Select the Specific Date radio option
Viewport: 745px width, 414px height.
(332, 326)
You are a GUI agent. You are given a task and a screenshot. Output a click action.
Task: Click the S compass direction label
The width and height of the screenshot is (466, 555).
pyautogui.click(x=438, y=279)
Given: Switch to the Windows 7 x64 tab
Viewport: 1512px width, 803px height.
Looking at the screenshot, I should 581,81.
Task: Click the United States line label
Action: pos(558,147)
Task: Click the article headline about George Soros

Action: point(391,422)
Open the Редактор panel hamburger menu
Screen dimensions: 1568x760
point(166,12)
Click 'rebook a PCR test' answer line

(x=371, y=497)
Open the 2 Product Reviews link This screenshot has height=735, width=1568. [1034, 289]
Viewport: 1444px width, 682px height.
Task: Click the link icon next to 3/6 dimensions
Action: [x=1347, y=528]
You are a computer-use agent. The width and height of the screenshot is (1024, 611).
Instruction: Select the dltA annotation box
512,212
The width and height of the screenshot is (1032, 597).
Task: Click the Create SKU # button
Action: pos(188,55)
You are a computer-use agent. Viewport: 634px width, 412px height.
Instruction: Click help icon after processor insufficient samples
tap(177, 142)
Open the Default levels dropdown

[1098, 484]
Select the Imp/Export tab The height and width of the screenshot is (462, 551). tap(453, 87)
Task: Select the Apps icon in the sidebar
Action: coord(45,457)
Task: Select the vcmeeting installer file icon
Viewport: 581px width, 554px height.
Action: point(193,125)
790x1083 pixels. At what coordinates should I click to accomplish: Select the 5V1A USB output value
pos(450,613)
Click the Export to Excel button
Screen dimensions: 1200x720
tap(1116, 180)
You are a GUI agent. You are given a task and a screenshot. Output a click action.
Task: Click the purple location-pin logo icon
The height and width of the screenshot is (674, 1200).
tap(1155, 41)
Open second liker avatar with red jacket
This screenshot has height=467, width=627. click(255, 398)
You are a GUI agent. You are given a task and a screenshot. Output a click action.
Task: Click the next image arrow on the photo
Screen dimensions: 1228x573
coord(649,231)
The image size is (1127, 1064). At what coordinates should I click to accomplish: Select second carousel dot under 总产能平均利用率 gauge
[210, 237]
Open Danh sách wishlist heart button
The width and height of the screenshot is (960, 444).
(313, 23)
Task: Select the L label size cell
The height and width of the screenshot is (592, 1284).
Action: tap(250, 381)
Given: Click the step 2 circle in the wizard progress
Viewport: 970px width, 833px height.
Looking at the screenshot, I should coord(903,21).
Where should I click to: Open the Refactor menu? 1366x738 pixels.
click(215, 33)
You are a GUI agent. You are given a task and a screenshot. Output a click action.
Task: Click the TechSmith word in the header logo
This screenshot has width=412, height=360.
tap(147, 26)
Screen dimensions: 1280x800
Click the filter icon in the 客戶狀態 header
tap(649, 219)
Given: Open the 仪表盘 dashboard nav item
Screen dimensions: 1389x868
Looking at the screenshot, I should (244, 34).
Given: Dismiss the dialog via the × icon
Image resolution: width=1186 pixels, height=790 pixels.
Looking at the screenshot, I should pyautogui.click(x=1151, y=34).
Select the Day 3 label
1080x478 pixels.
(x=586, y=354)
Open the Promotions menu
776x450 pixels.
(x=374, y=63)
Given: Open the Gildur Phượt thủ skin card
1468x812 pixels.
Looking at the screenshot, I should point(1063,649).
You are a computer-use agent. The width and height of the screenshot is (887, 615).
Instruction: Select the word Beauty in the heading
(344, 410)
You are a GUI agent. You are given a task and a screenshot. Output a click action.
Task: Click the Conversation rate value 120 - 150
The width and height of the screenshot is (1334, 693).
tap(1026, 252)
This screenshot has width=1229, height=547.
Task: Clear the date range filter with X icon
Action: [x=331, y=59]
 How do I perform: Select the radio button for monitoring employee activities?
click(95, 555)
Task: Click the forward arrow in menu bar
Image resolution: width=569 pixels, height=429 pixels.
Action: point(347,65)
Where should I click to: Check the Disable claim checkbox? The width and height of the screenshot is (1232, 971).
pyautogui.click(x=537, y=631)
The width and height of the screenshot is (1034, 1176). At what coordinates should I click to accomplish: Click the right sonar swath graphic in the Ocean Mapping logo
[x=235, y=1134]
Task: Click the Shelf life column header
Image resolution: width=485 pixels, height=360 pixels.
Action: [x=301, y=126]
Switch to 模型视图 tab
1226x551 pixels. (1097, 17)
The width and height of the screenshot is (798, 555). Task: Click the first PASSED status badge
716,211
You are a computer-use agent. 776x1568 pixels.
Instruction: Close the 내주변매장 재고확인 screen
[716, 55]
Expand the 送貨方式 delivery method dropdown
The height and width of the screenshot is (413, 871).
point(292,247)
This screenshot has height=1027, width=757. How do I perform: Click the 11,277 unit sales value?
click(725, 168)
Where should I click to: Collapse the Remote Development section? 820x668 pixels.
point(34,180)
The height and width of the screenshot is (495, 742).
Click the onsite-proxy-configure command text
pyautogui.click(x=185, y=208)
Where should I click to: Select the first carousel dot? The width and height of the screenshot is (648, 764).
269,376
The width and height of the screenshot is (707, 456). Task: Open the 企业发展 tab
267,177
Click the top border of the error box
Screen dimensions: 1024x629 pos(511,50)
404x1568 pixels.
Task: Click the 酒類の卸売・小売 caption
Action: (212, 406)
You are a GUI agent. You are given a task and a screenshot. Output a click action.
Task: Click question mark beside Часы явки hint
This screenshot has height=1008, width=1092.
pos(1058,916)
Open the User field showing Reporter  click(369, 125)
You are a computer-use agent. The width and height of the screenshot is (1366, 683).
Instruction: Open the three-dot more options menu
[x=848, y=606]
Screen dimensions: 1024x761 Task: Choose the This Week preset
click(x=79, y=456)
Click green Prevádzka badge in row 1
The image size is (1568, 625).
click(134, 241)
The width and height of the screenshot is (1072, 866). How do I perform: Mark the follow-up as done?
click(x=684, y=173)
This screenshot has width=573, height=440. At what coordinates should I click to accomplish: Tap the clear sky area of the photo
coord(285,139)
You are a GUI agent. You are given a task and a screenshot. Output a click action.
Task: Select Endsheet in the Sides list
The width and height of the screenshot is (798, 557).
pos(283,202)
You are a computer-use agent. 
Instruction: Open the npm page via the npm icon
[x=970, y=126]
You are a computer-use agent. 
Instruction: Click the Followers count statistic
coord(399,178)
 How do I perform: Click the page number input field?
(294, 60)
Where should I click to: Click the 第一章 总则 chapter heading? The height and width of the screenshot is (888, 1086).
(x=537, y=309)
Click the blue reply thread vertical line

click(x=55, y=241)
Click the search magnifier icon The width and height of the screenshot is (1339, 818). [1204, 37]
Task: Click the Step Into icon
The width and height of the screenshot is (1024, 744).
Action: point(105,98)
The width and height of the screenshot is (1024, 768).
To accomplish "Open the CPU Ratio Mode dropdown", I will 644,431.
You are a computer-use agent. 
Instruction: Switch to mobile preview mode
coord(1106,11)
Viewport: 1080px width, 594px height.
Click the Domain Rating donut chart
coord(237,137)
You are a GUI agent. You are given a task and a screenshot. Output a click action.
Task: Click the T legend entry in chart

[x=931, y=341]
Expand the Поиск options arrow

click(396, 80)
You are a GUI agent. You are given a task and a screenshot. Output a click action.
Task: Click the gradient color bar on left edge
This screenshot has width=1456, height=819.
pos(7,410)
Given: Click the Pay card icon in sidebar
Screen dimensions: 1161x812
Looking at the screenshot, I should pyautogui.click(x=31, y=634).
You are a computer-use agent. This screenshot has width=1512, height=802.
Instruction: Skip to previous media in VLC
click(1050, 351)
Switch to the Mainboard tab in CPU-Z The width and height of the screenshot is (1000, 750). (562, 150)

━━━━

ASSIGNMENT: Here the job is to restate all of the data word for word.

REPLY:
Select the Specific Date radio option
Viewport: 745px width, 414px height.
(332, 326)
You are a GUI agent. You are given a task and a screenshot. Output a click action.
Task: Click the S compass direction label
The width and height of the screenshot is (466, 555).
pyautogui.click(x=438, y=279)
Given: Switch to the Windows 7 x64 tab
Viewport: 1512px width, 803px height.
Looking at the screenshot, I should 581,81.
Task: Click the United States line label
Action: pos(558,147)
Task: Click the article headline about George Soros

Action: point(391,422)
Open the Редактор panel hamburger menu
Screen dimensions: 1568x760
point(166,12)
Click 'rebook a PCR test' answer line

(x=371, y=497)
Open the 2 Product Reviews link This screenshot has height=735, width=1568. [1034, 289]
Viewport: 1444px width, 682px height.
Task: Click the link icon next to 3/6 dimensions
Action: [x=1347, y=528]
You are a computer-use agent. The width and height of the screenshot is (1024, 611).
Instruction: Select the dltA annotation box
512,212
The width and height of the screenshot is (1032, 597).
Task: Click the Create SKU # button
Action: pos(188,55)
You are a computer-use agent. Viewport: 634px width, 412px height.
Instruction: Click help icon after processor insufficient samples
tap(177, 142)
Open the Default levels dropdown

[1098, 484]
Select the Imp/Export tab The height and width of the screenshot is (462, 551). tap(453, 87)
Task: Select the Apps icon in the sidebar
Action: coord(45,457)
Task: Select the vcmeeting installer file icon
Viewport: 581px width, 554px height.
Action: point(193,125)
790x1083 pixels. At what coordinates should I click to accomplish: Select the 5V1A USB output value
pos(450,613)
Click the Export to Excel button
Screen dimensions: 1200x720
tap(1116, 180)
You are a GUI agent. You are given a task and a screenshot. Output a click action.
Task: Click the purple location-pin logo icon
The height and width of the screenshot is (674, 1200).
tap(1155, 41)
Open second liker avatar with red jacket
This screenshot has height=467, width=627. click(255, 398)
You are a GUI agent. You are given a task and a screenshot. Output a click action.
Task: Click the next image arrow on the photo
Screen dimensions: 1228x573
coord(649,231)
The image size is (1127, 1064). At what coordinates should I click to accomplish: Select second carousel dot under 总产能平均利用率 gauge
[210, 237]
Open Danh sách wishlist heart button
The width and height of the screenshot is (960, 444).
(313, 23)
Task: Select the L label size cell
The height and width of the screenshot is (592, 1284).
Action: tap(250, 381)
Given: Click the step 2 circle in the wizard progress
Viewport: 970px width, 833px height.
Looking at the screenshot, I should coord(903,21).
Where should I click to: Open the Refactor menu? 1366x738 pixels.
click(215, 33)
You are a GUI agent. You are given a task and a screenshot. Output a click action.
Task: Click the TechSmith word in the header logo
This screenshot has width=412, height=360.
tap(147, 26)
Screen dimensions: 1280x800
Click the filter icon in the 客戶狀態 header
tap(649, 219)
Given: Open the 仪表盘 dashboard nav item
Screen dimensions: 1389x868
Looking at the screenshot, I should (244, 34).
Given: Dismiss the dialog via the × icon
Image resolution: width=1186 pixels, height=790 pixels.
Looking at the screenshot, I should pyautogui.click(x=1151, y=34).
Select the Day 3 label
1080x478 pixels.
(x=586, y=354)
Open the Promotions menu
776x450 pixels.
(x=374, y=63)
Given: Open the Gildur Phượt thủ skin card
1468x812 pixels.
Looking at the screenshot, I should point(1063,649).
You are a computer-use agent. The width and height of the screenshot is (887, 615).
Instruction: Select the word Beauty in the heading
(344, 410)
You are a GUI agent. You are given a task and a screenshot. Output a click action.
Task: Click the Conversation rate value 120 - 150
The width and height of the screenshot is (1334, 693).
tap(1026, 252)
This screenshot has width=1229, height=547.
Task: Clear the date range filter with X icon
Action: [x=331, y=59]
 How do I perform: Select the radio button for monitoring employee activities?
click(95, 555)
Task: Click the forward arrow in menu bar
Image resolution: width=569 pixels, height=429 pixels.
Action: point(347,65)
Where should I click to: Check the Disable claim checkbox? The width and height of the screenshot is (1232, 971).
pyautogui.click(x=537, y=631)
The width and height of the screenshot is (1034, 1176). At what coordinates should I click to accomplish: Click the right sonar swath graphic in the Ocean Mapping logo
[x=235, y=1134]
Task: Click the Shelf life column header
Image resolution: width=485 pixels, height=360 pixels.
Action: [x=301, y=126]
Switch to 模型视图 tab
1226x551 pixels. (1097, 17)
The width and height of the screenshot is (798, 555). Task: Click the first PASSED status badge
716,211
You are a computer-use agent. 776x1568 pixels.
Instruction: Close the 내주변매장 재고확인 screen
[716, 55]
Expand the 送貨方式 delivery method dropdown
The height and width of the screenshot is (413, 871).
point(292,247)
This screenshot has height=1027, width=757. How do I perform: Click the 11,277 unit sales value?
click(725, 168)
Where should I click to: Collapse the Remote Development section? 820x668 pixels.
point(34,180)
The height and width of the screenshot is (495, 742).
Click the onsite-proxy-configure command text
pyautogui.click(x=185, y=208)
Where should I click to: Select the first carousel dot? The width and height of the screenshot is (648, 764).
269,376
The width and height of the screenshot is (707, 456). Task: Open the 企业发展 tab
267,177
Click the top border of the error box
Screen dimensions: 1024x629 pos(511,50)
404x1568 pixels.
Task: Click the 酒類の卸売・小売 caption
Action: (212, 406)
You are a GUI agent. You are given a task and a screenshot. Output a click action.
Task: Click question mark beside Часы явки hint
This screenshot has height=1008, width=1092.
pos(1058,916)
Open the User field showing Reporter  click(369, 125)
You are a computer-use agent. The width and height of the screenshot is (1366, 683).
Instruction: Open the three-dot more options menu
[x=848, y=606]
Screen dimensions: 1024x761 Task: Choose the This Week preset
click(x=79, y=456)
Click green Prevádzka badge in row 1
The image size is (1568, 625).
click(134, 241)
The width and height of the screenshot is (1072, 866). How do I perform: Mark the follow-up as done?
click(x=684, y=173)
This screenshot has width=573, height=440. At what coordinates should I click to accomplish: Tap the clear sky area of the photo
coord(285,139)
You are a GUI agent. You are given a task and a screenshot. Output a click action.
Task: Select Endsheet in the Sides list
The width and height of the screenshot is (798, 557).
pos(283,202)
You are a computer-use agent. 
Instruction: Open the npm page via the npm icon
[x=970, y=126]
You are a computer-use agent. 
Instruction: Click the Followers count statistic
coord(399,178)
 How do I perform: Click the page number input field?
(294, 60)
Where should I click to: Click the 第一章 总则 chapter heading? The height and width of the screenshot is (888, 1086).
(x=537, y=309)
Click the blue reply thread vertical line

click(x=55, y=241)
Click the search magnifier icon The width and height of the screenshot is (1339, 818). [1204, 37]
Task: Click the Step Into icon
The width and height of the screenshot is (1024, 744).
Action: point(105,98)
The width and height of the screenshot is (1024, 768).
To accomplish "Open the CPU Ratio Mode dropdown", I will 644,431.
You are a computer-use agent. 
Instruction: Switch to mobile preview mode
coord(1106,11)
Viewport: 1080px width, 594px height.
Click the Domain Rating donut chart
coord(237,137)
You are a GUI agent. You are given a task and a screenshot. Output a click action.
Task: Click the T legend entry in chart

[x=931, y=341]
Expand the Поиск options arrow

click(396, 80)
You are a GUI agent. You are given a task and a screenshot. Output a click action.
Task: Click the gradient color bar on left edge
This screenshot has width=1456, height=819.
pos(7,410)
Given: Click the Pay card icon in sidebar
Screen dimensions: 1161x812
Looking at the screenshot, I should pyautogui.click(x=31, y=634).
You are a computer-use agent. This screenshot has width=1512, height=802.
Instruction: Skip to previous media in VLC
click(1050, 351)
Switch to the Mainboard tab in CPU-Z The width and height of the screenshot is (1000, 750). (562, 150)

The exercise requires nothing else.